New applications
New applications
In the last few months, I have been working on a bunch of new applications.
Feeling the itch to use all the AI credits I had available and to squeeze out the budget before it reset, I spent almost all of my spare time in April and May working on new projects or project ideas that had been lingering in my head for a while.
Now, in June, I decided to take a step back and slow things down for a bit after my wife complained that I was in my office non-stop. First home office, a short family time during dinner, putting our youngest kid to bed, and then back into the office to work on projects until late at night.
Anyway, that phase was very productive. Now I have one game in the stores, one game stuck at ~70%, another promising game at 80%, and a new process explorer.
I used these projects to experiment with different AI providers, compare their outputs, and analyze the strengths and weaknesses of each to get a better understanding of the current state of AI and how to best use it in different situations (also at work).
One goal was to provide the infrastructure for the applications, define guardrails and basic rules for the AI, and then try to let the AI do as much of the work as possible.

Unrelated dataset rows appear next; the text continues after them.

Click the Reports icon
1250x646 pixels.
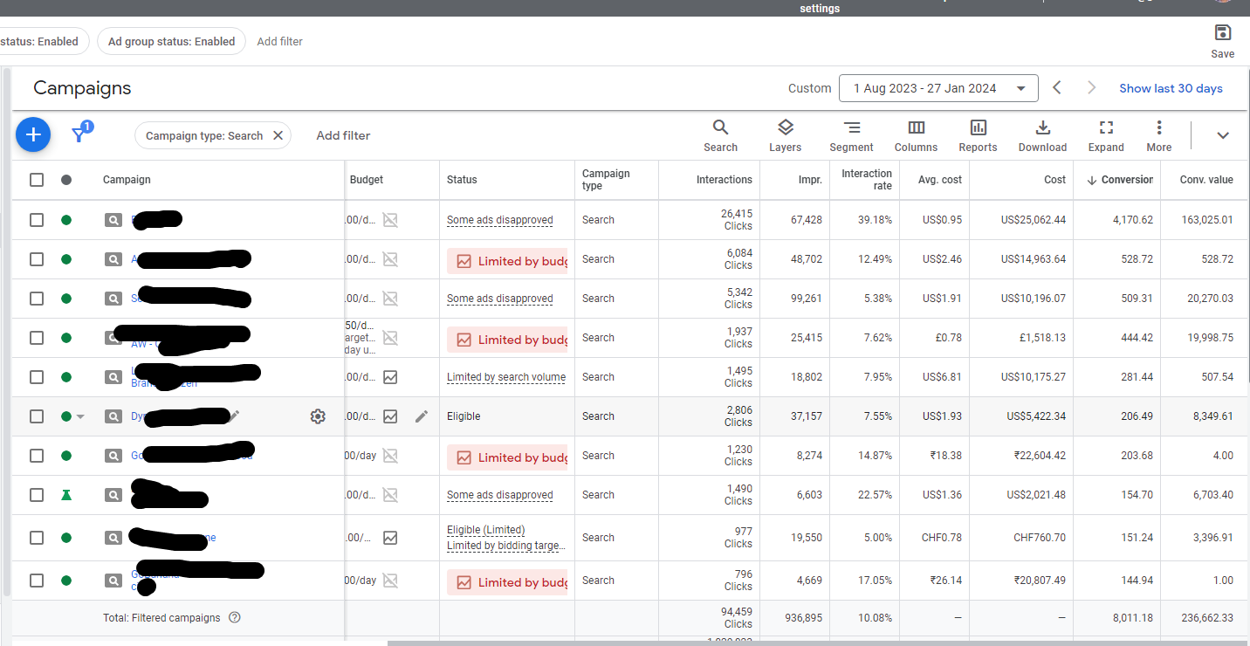point(978,135)
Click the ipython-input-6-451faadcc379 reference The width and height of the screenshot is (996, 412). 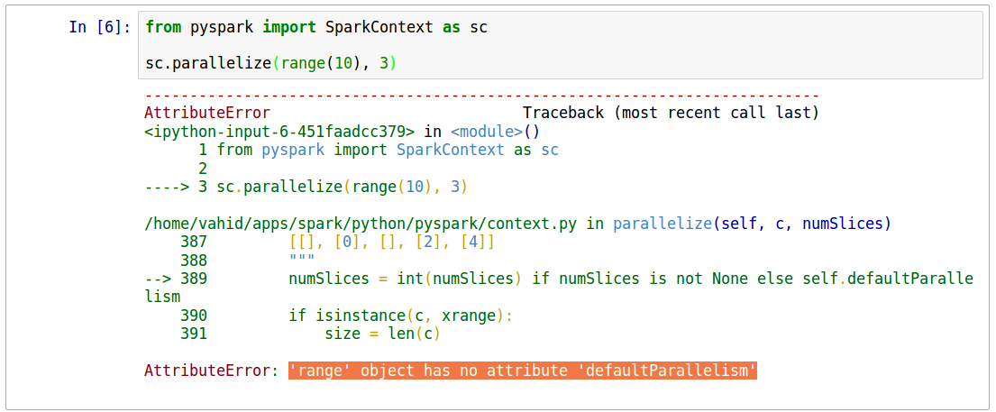coord(279,131)
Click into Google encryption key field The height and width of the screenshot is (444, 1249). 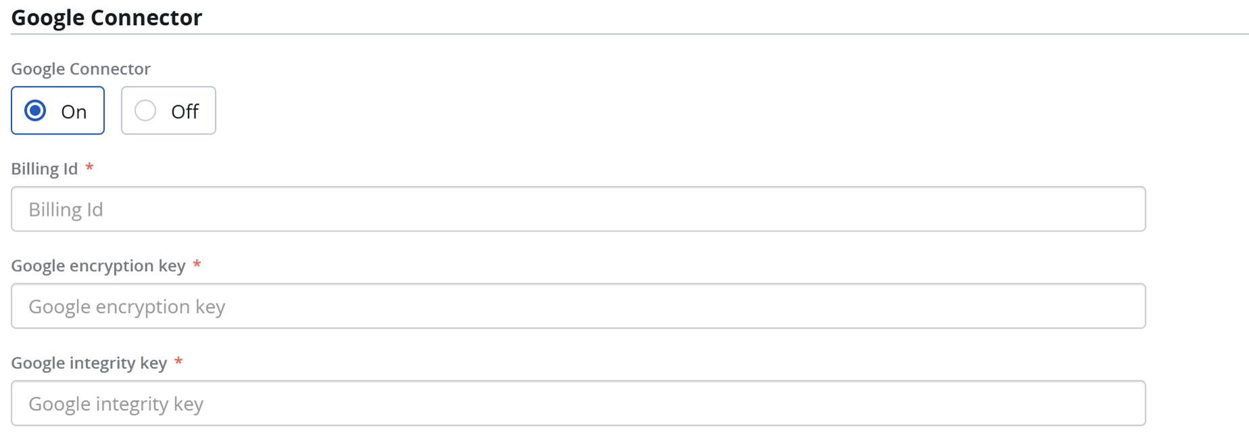(x=578, y=306)
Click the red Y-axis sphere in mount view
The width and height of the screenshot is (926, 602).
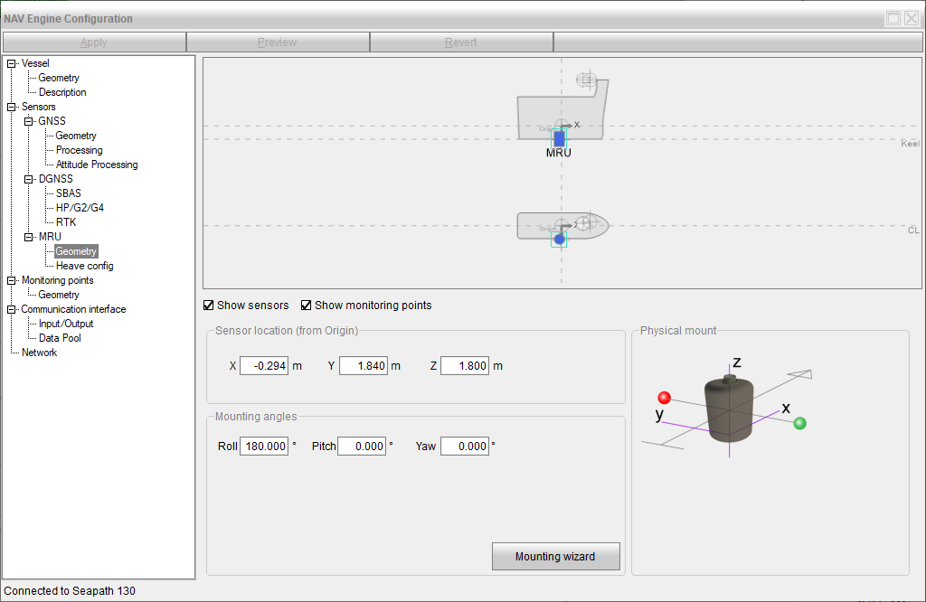pyautogui.click(x=664, y=398)
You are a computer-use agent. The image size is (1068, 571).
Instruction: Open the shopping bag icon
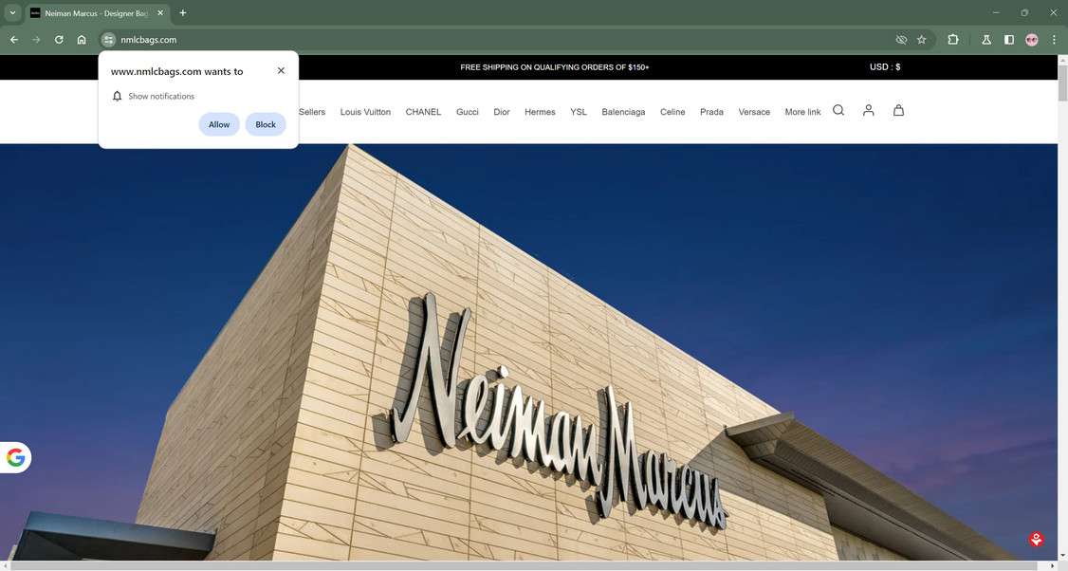pos(898,111)
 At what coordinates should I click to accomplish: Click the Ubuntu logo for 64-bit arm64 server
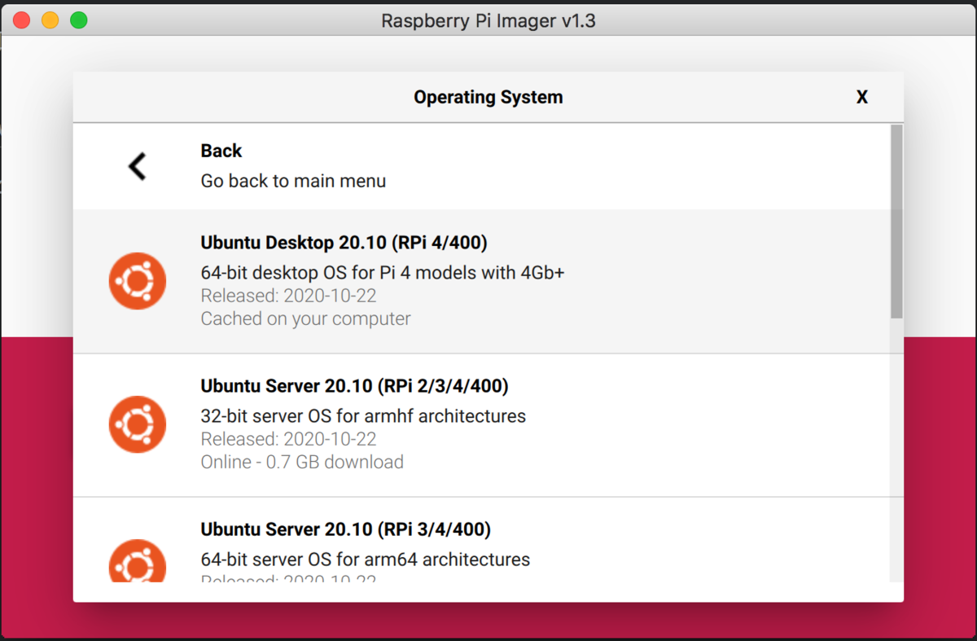click(137, 561)
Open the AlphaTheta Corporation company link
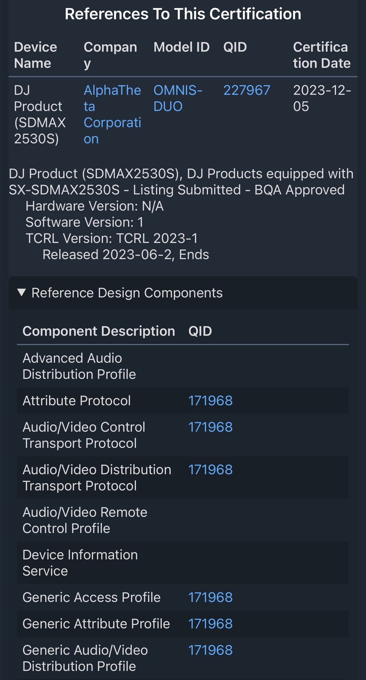 tap(112, 114)
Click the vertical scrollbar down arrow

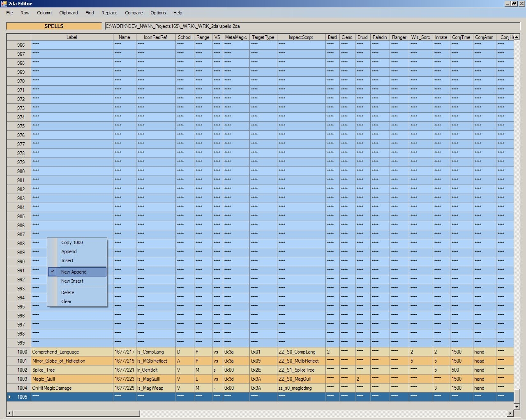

I still reviewed the code at a high level (architectural violations and such) and did the commits / PRs manually.
This worked quite well. I took the infrastructure bits from Mirroly (custom DI solution, logging approach, architecture, and abstraction levels), and the first task for the AI was to copy that code and adapt it to the new project.
I think the result was pretty good and helped a lot to get the project up and running quickly.
I feel like this approach also made it really easy for me to detect when the AI was taking a suspicious turn, as just looking at the code areas touched was already a super strong signal. I could then review the code and give feedback to steer it back on track. Basically, I treated the AI as a junior developer and tried to provide guardrails through the code architecture and basic design rules.